The performance of DE is extremely determined by the trial vector generation strategy and control parameter setting. The effectiveness of a strategy is also significantly influenced by its control parameter values. In recent years, DE researchers have reported many empirical guidelines in selecting suitable trial vector generation strategies with control parameter settings for solving various features of problems. The comprehensive exploration of the experience can be a good way to develop an advanced DE variant.

Towards this direction, in this paper, an improved DE variant with time-frame strategy adaptation called the time-frame adaptive differential evolution (TFADE) algorithm is proposed. It employs diverse trial vector generation strategies with various control parameter values that exhibit distinct characteristics from each other. Both strategies and control parameter values can be adaptively determined to generate promising solutions and dynamically adjusted to deal with the difficulty while premature convergence or stagnation occurs during evolution, according to successful experience over a period of preceding generations called the time frame.

Although TFADE is simple and easy to be implemented, its performance is significantly outstanding. In the experimental study, the performance of TFADE was compared with that of 5 test instances of 4 commonly used conventional DEs, i.e., “Rand/1/bin (\(F=0.9\), CR = 0.1)”, “Rand/1/bin (F=0.9, CR = 0.9)”, “Rand-to-best/1/bin (\(F=0.9\), CR = 0.1)”, “Current-to-rand/1 (\(F=0.9\), CR = 0.1)” and “Rand/2/bin (\(F=0.9\), CR = 0.1)”, 3 outstanding state-of-the-art adaptive DEs, i.e., SaDE, EPSDE, and CoDE, and 2 novel non-DE approaches, i.e., CLPSO and CMA-ES, evaluated by a test suite of 25 benchmark functions reported in CEC2005. The experimental results show that its comprehensive performance is significantly superior to these competitors. The overall excellence degree of TFADE against these competitors, i.e., the advantage percentage (% adv), also shows that TFADE has an excellent advantage than these competitors. The advantage percentages of TFADE on the experimental results are summarized in Table 10.

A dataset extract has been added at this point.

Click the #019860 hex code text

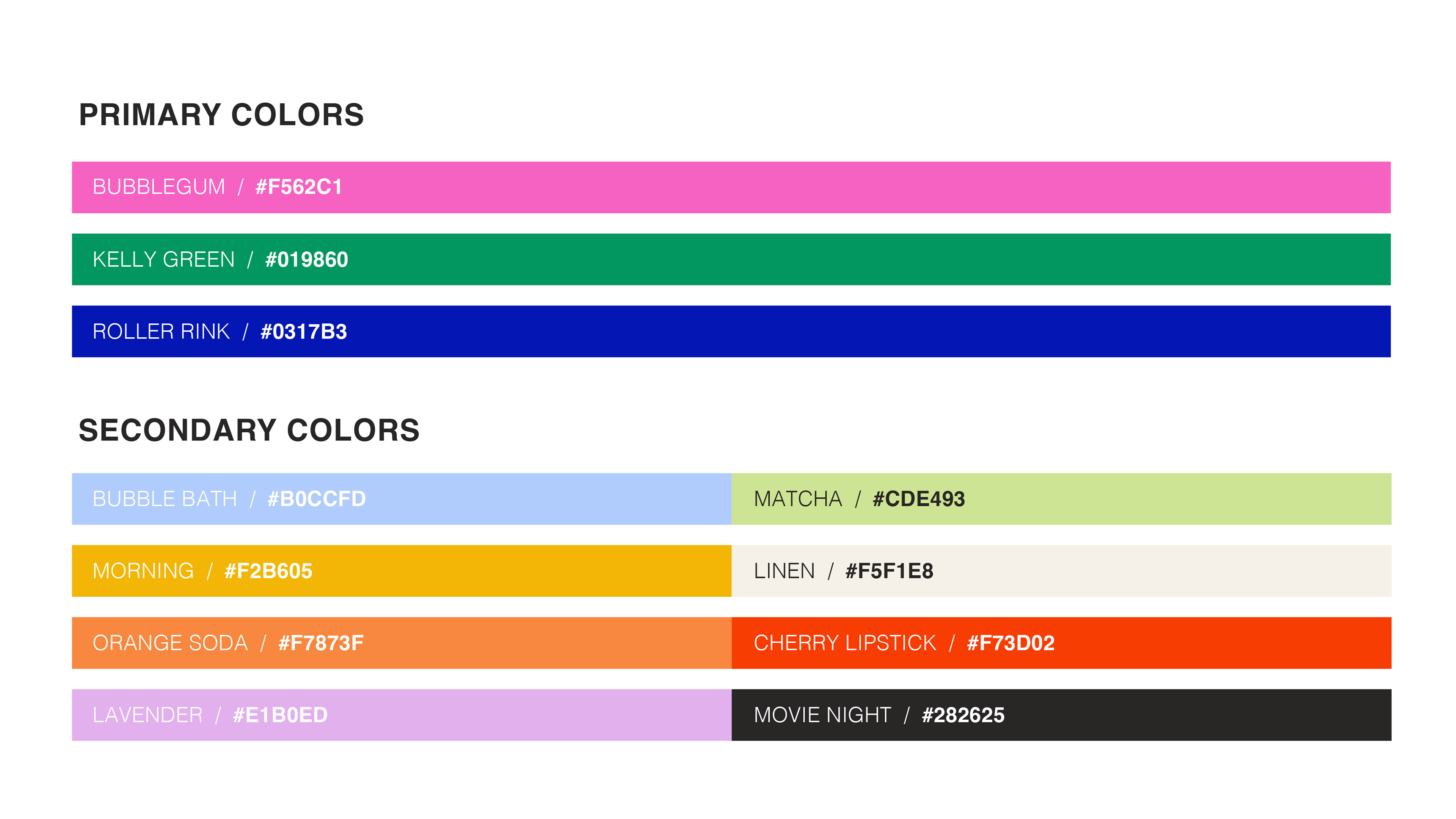(306, 259)
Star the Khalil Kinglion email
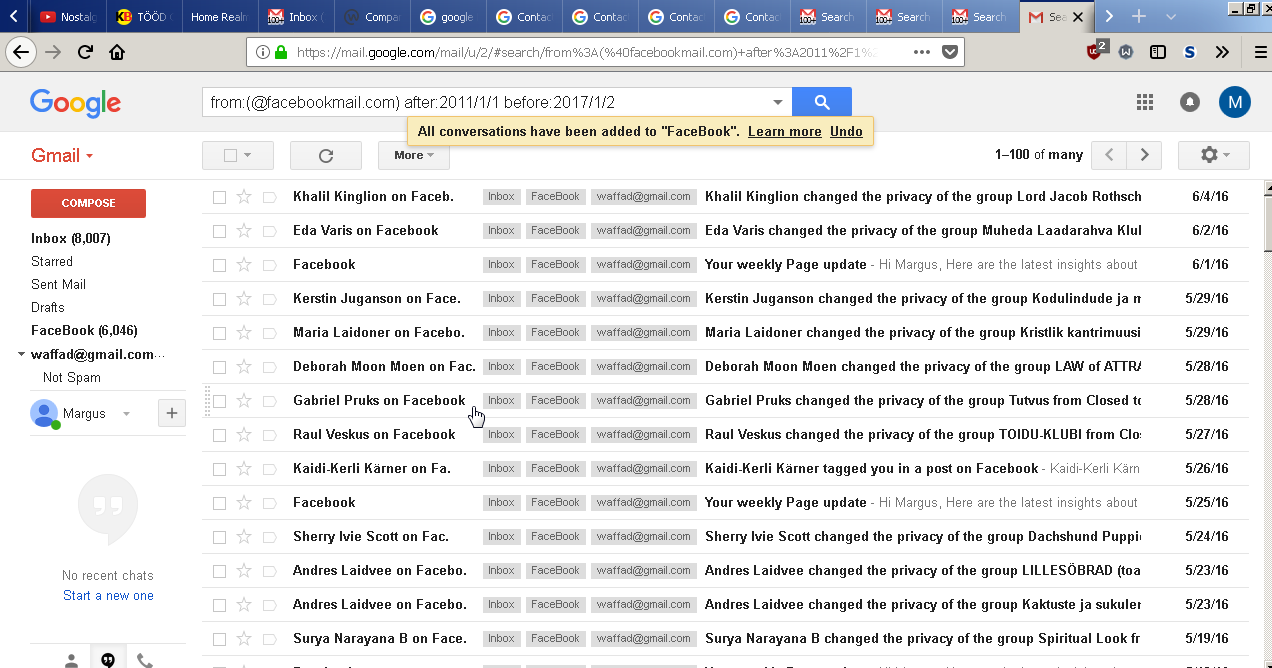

Related work is considered for further research. From the literature review, we conclude that putting more strategies and parameter values into the strategy/parameter candidate pool will lead to an unfavorable and ineffective influence, which could reduce the performance of DE. Therefore, the strategies and parameter settings involved in the time-frame container should be restricted and preserve diversity. It is desirable to study whether the performance of TFADE can be significantly improved if the number of strategies and parameter values putting into the container can be dynamically adapted during evolution. What and how many strategies and parameter values should be combined can be more effective? Moreover, the discussion on the practical application of TFADE is also an important issue. In recent years, many distinguishing topics have been reported, such as the industrial applications on wireless sensor networks and RFID (Zhang et al. 2014a, b, 2015b), the web-based mobile application (Zhang 2012; Zhang and Liang 2013; Zhang et al. 2015a; Zhang and Zhang 2011), the image de-noising (Zhang et al. 2012b), and Internet of Things (Zhang et al. 2012a). The practical application of TFADE on these subjects is really worth investigating in the future.